Electron applications are similar to any other desktop application. They live in the filesystem with the rest of your native applications. They sit in the dock in macOS or taskbar in Windows and Linux where all the other native applications hang out. Electron applications can trigger native Open and Save File dialog boxes. These dialog boxes can be configured to allow the operating system to select only files with a particular file extension, whole directories, or multiple files at the same time. You can drag files onto your Electron applications and trigger different actions.

Additionally, Electron applications can set custom application menus like any other application. See figure 1.5. They can create custom context menus that spring into action when the user right-clicks from within the application. You can use Chromium’s notification API to trigger system-level notifications. They can read from the system clipboard and write text, images, and other media to it as well.

Figure 1.5. Electron allows you to create custom application menus.

Unlike traditional web applications, Electron applications aren’t limited to the browser. You can create applications that live in the menu bar or the system tray. See figure 1.6. You can even register global shortcuts to trigger these applications or any of their abilities with a special keystroke from anywhere in the operating system.

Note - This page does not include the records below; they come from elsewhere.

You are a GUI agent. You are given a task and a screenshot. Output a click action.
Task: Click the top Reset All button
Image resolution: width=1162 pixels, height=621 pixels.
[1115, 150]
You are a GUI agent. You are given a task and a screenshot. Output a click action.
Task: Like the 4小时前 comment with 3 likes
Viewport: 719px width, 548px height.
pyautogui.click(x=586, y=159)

Figure 1.6. You can create an application that lives in the operating system’s menu bar or system tray.

Electron applications have access to system-level information—such as whether the computer is on battery power or plugged into the wall. They can also keep the operating system awake and prevent it from going into power-saving mode, if necessary.

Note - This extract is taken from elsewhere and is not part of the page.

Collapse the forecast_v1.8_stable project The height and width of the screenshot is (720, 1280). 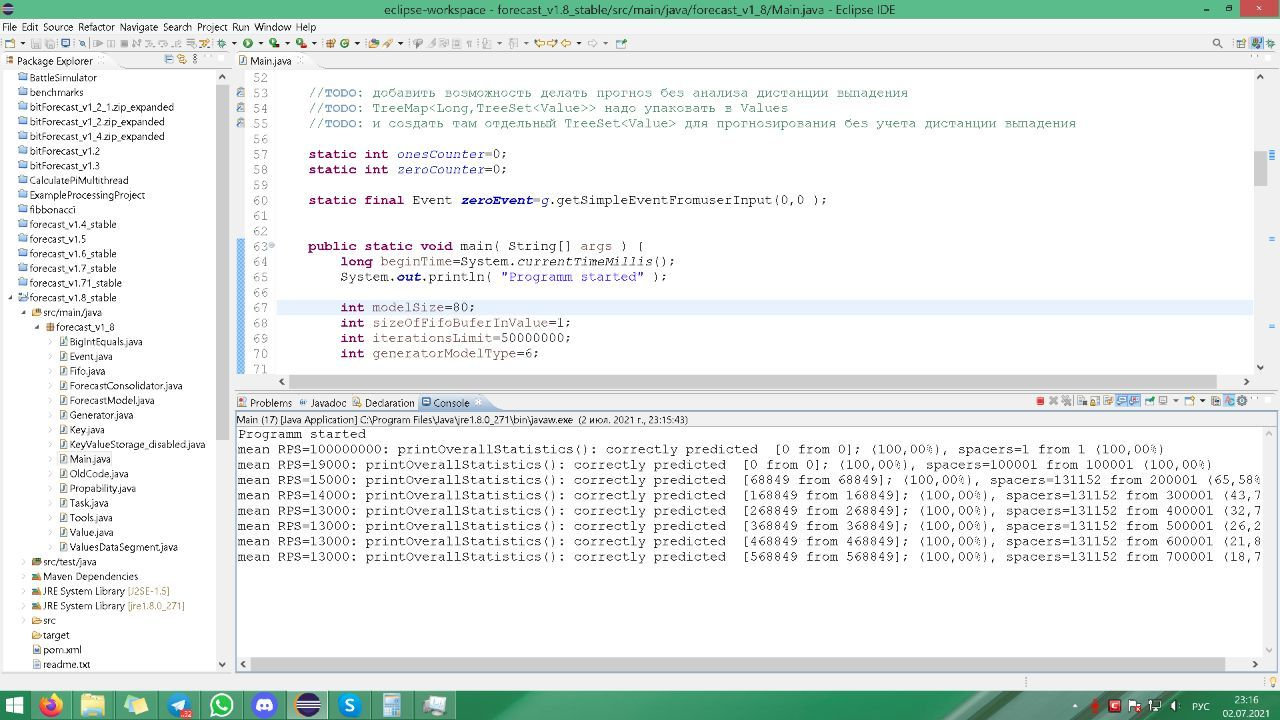click(x=11, y=297)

1.4.3. Enhanced privileges and looser restrictions

The web is the largest distributed application platform in history. It’s so ubiquitous that web developers take many of the associated headaches for granted. Building web applications involves carefully choreographing the communication between the server-side application and the potentially thousands of instances of the client-side application. Your client-side code runs in the user’s web browser—far removed from the server.

Anything that happens in the client is unique to that browser session unless the changes are sent back to your server. By the same token, if anything changes on your end, you have to wait until the client sends another HTTP request asking for updates; or you can potentially send the updates over WebSockets, if you’ve implemented that capability on both the client and the server.

Desktop applications enjoy a wider range of abilities and fewer restrictions on what they’re allowed to do because the user explicitly went out of their way to download, install, and open the application. When you’re browsing the web, however, you don’t have the same amount of agency. You’re executing code that you didn’t choose to install on your computer. As a result, web applications have many limits on what they’re allowed to do.

When the browser visits a page on the web, it happily downloads all the assets referenced in the HTML code of the document it’s loading, as well as any additional dependencies added by those first assets, and then begins executing the code. Over the years, browser vendors have added restrictions to what the browser can do to prevent malicious code from harming the user or other sites on the internet.

I’m not a bad person, but let’s say—for the sake of argument—that I am. Let’s also say that I run a popular site that sells artisanal, hand-crafted widgets. One day, a competitor pops onto my radar selling equally pretentious widgets at a steep discount. My site is still getting more traffic for now, but this new challenger is affecting my beauty sleep.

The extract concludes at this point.